-- INPUT DATA follows --
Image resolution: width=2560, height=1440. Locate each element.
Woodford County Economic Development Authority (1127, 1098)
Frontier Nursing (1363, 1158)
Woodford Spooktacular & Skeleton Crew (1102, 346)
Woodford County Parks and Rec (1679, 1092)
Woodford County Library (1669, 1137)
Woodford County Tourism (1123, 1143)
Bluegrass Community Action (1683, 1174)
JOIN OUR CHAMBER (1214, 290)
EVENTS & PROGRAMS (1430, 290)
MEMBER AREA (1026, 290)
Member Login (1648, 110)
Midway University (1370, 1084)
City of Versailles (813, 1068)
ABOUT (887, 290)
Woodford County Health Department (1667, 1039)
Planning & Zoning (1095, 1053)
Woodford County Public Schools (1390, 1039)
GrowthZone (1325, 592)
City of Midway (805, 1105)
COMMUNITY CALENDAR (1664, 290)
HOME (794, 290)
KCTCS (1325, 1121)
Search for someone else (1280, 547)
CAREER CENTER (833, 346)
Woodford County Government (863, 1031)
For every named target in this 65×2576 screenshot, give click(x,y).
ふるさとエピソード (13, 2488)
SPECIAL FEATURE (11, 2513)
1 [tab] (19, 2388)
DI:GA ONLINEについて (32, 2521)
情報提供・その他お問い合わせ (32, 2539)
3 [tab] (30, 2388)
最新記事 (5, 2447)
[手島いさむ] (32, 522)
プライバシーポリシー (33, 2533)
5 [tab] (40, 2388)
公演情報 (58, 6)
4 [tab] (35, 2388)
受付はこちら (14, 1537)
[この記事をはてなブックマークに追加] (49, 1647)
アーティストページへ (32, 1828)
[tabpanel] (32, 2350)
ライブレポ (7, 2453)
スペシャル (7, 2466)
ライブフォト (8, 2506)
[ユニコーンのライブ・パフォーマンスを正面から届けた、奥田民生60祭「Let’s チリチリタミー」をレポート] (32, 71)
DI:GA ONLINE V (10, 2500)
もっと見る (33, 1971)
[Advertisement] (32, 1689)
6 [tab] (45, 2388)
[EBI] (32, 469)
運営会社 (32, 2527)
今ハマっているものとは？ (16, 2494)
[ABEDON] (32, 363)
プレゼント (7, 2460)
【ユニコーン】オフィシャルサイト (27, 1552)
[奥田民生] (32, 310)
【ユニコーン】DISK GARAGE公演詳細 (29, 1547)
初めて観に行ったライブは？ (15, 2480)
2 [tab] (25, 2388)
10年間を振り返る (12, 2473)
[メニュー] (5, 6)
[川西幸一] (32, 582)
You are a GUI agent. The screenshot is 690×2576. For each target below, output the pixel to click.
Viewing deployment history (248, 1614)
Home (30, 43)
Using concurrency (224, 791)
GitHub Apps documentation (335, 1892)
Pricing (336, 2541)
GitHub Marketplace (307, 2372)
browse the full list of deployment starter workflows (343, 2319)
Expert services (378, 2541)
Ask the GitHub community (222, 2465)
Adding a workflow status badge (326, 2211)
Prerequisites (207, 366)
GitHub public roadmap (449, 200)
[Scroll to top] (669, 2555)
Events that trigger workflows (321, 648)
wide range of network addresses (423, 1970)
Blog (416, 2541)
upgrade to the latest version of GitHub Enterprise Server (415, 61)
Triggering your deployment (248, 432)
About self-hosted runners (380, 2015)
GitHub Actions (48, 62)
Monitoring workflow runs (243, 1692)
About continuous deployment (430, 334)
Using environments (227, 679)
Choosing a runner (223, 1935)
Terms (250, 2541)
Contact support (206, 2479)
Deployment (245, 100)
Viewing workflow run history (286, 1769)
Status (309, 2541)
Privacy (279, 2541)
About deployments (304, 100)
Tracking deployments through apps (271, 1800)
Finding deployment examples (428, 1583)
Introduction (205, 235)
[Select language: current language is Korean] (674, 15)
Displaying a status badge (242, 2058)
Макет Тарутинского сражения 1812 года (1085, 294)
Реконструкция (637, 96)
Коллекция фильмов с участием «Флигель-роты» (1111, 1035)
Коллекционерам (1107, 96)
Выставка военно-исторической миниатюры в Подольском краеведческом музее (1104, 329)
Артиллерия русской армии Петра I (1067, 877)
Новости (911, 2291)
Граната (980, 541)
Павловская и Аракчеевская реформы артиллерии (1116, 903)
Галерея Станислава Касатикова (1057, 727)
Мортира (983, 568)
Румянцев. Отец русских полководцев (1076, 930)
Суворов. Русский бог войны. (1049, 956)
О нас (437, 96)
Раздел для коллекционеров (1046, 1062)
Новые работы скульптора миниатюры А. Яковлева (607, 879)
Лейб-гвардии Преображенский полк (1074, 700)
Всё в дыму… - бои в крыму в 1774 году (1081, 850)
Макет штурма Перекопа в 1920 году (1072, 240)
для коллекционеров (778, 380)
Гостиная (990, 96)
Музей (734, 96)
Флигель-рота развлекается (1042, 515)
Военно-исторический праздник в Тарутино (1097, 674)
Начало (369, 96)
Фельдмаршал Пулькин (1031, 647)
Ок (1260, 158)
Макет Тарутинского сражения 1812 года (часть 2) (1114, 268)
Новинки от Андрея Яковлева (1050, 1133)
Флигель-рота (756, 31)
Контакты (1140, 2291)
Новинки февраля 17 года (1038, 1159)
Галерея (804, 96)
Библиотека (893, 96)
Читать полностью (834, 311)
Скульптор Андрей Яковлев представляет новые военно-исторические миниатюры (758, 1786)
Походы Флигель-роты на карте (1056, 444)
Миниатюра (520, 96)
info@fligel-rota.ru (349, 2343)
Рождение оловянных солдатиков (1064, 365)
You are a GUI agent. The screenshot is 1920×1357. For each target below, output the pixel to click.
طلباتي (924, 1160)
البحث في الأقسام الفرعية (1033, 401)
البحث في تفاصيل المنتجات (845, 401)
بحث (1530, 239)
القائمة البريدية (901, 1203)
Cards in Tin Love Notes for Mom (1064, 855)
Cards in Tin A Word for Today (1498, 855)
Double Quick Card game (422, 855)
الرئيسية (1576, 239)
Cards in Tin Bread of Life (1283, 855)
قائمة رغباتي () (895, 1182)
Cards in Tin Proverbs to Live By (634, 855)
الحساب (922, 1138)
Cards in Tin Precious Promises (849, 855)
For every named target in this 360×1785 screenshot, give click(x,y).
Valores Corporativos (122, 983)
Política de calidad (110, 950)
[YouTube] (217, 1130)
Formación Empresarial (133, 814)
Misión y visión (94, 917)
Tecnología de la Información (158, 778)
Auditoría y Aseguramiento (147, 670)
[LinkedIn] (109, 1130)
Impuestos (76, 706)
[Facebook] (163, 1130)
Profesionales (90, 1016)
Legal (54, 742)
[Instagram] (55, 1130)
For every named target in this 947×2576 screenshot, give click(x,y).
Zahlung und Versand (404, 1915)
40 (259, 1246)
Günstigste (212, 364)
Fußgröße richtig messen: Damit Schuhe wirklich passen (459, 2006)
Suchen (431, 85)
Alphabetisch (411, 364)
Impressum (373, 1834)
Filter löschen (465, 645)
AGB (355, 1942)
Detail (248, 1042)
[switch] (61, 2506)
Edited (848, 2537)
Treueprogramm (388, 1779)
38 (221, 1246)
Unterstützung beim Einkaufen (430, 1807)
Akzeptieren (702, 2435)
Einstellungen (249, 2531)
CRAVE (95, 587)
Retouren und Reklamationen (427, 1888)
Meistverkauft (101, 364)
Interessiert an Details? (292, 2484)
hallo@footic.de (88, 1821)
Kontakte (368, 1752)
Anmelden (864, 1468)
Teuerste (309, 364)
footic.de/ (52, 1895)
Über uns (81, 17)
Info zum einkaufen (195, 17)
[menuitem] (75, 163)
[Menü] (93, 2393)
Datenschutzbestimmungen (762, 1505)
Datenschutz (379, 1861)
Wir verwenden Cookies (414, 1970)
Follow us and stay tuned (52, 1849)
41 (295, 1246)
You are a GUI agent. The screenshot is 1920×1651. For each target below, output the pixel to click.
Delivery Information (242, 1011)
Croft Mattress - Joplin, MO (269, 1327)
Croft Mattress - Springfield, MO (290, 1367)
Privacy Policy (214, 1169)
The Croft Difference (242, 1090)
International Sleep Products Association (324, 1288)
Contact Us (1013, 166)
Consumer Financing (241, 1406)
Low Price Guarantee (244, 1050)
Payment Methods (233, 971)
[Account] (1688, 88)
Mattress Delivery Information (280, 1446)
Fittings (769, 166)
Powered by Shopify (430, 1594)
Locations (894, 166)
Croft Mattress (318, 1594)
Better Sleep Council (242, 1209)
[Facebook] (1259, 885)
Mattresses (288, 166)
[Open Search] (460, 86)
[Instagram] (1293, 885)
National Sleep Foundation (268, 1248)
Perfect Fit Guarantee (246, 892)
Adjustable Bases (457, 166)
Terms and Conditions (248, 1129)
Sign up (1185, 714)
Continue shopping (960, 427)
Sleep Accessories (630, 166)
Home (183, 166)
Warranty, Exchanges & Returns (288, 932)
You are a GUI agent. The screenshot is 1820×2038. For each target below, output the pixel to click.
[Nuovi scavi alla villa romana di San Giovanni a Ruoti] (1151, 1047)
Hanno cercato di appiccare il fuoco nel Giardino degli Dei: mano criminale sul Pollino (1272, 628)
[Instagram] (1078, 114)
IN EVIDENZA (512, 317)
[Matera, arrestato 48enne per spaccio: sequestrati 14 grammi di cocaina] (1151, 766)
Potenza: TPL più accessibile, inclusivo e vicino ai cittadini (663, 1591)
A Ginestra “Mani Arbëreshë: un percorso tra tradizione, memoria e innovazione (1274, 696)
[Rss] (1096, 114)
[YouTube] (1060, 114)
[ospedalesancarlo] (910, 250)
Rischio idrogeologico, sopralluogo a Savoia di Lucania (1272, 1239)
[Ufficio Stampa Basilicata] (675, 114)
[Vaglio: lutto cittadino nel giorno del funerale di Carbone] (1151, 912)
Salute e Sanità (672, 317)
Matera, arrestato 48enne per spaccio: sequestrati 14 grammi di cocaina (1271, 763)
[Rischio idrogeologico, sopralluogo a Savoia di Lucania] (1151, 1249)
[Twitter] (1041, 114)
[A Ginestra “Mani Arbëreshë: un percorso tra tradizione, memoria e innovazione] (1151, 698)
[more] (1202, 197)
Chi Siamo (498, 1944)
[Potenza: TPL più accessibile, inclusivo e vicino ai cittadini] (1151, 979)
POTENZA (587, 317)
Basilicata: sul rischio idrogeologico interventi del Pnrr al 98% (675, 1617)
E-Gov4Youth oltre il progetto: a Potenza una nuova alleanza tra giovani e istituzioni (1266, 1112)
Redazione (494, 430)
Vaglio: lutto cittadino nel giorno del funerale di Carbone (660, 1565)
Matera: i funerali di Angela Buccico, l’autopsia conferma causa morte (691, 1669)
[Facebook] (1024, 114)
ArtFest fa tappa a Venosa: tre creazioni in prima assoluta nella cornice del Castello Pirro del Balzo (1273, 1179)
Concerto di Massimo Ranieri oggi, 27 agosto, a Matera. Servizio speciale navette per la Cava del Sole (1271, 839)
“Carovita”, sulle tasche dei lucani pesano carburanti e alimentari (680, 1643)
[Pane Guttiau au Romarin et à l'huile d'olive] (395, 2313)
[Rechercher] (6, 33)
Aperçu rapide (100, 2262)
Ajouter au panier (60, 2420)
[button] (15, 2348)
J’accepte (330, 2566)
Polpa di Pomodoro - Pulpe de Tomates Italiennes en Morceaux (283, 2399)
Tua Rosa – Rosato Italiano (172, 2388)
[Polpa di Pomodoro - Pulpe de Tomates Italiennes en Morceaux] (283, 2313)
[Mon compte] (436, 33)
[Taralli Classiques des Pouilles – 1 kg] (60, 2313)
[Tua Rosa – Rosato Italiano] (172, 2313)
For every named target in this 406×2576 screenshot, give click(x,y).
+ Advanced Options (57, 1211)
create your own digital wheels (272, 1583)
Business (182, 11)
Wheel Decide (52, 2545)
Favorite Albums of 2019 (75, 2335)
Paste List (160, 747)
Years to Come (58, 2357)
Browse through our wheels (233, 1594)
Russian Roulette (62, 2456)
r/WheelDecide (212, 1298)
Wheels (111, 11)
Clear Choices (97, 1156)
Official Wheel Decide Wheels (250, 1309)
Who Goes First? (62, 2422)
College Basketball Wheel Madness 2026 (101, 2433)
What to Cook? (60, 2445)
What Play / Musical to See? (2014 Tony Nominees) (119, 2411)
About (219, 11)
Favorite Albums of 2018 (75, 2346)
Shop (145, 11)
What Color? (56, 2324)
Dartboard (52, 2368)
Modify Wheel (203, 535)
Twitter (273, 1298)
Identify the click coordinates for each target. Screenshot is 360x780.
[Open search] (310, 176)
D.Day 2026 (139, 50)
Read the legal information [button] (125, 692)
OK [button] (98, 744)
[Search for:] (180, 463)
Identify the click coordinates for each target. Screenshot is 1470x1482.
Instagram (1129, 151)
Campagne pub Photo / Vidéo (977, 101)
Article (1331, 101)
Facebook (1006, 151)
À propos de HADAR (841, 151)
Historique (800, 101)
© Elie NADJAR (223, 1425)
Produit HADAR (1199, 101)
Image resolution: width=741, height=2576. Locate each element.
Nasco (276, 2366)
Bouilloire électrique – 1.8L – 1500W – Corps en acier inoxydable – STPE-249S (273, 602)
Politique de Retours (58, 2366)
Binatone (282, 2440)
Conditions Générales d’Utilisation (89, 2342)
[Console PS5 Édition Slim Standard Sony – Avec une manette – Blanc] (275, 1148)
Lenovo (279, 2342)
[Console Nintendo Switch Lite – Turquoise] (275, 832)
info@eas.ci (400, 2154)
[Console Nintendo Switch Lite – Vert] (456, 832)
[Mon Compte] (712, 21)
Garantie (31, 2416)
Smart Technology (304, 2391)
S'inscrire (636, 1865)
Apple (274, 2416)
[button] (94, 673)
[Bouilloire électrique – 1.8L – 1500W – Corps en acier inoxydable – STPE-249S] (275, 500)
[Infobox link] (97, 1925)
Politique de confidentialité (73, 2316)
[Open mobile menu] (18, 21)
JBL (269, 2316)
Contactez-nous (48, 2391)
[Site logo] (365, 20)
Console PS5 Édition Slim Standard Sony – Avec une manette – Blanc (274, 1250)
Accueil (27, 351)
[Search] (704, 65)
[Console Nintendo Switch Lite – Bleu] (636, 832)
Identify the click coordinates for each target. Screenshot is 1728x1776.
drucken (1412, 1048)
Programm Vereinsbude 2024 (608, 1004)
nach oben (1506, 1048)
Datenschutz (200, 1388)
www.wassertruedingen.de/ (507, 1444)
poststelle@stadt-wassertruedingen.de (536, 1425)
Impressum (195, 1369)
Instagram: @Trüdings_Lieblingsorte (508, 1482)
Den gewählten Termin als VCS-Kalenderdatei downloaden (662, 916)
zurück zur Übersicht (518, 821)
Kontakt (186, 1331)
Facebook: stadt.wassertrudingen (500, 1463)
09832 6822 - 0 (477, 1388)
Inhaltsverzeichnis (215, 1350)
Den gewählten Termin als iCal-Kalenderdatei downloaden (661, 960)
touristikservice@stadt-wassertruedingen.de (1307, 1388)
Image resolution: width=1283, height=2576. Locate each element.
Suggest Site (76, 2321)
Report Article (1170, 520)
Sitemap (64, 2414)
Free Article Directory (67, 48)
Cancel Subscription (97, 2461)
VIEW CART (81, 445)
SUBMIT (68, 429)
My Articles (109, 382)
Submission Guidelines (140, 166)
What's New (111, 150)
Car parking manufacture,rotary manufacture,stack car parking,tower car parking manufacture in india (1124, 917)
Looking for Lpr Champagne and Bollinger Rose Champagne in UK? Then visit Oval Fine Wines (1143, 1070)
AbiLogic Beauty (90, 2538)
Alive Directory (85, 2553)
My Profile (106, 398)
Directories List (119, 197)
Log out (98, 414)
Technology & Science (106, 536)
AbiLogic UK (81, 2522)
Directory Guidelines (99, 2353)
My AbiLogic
-- INPUT DATA concluded --
# [YOUR TASK]
Which lines above run from the one containing "ふるさとエピソード (13, 2488)" down to the one containing "Home (30, 43)"? Repeat exactly those, both ends included, and nothing else.

# [ANSWER TO THIS PROBLEM]
ふるさとエピソード (13, 2488)
SPECIAL FEATURE (11, 2513)
1 [tab] (19, 2388)
DI:GA ONLINEについて (32, 2521)
情報提供・その他お問い合わせ (32, 2539)
3 [tab] (30, 2388)
最新記事 (5, 2447)
[手島いさむ] (32, 522)
プライバシーポリシー (33, 2533)
5 [tab] (40, 2388)
公演情報 (58, 6)
4 [tab] (35, 2388)
受付はこちら (14, 1537)
[この記事をはてなブックマークに追加] (49, 1647)
アーティストページへ (32, 1828)
[tabpanel] (32, 2350)
ライブレポ (7, 2453)
スペシャル (7, 2466)
ライブフォト (8, 2506)
[ユニコーンのライブ・パフォーマンスを正面から届けた、奥田民生60祭「Let’s チリチリタミー」をレポート] (32, 71)
DI:GA ONLINE V (10, 2500)
もっと見る (33, 1971)
[Advertisement] (32, 1689)
6 [tab] (45, 2388)
[EBI] (32, 469)
運営会社 (32, 2527)
今ハマっているものとは？ (16, 2494)
[ABEDON] (32, 363)
プレゼント (7, 2460)
【ユニコーン】オフィシャルサイト (27, 1552)
[奥田民生] (32, 310)
【ユニコーン】DISK GARAGE公演詳細 (29, 1547)
初めて観に行ったライブは？ (15, 2480)
2 [tab] (25, 2388)
10年間を振り返る (12, 2473)
[メニュー] (5, 6)
[川西幸一] (32, 582)
You are a GUI agent. The screenshot is 690×2576. For each target below, output the pixel to click.
Viewing deployment history (248, 1614)
Home (30, 43)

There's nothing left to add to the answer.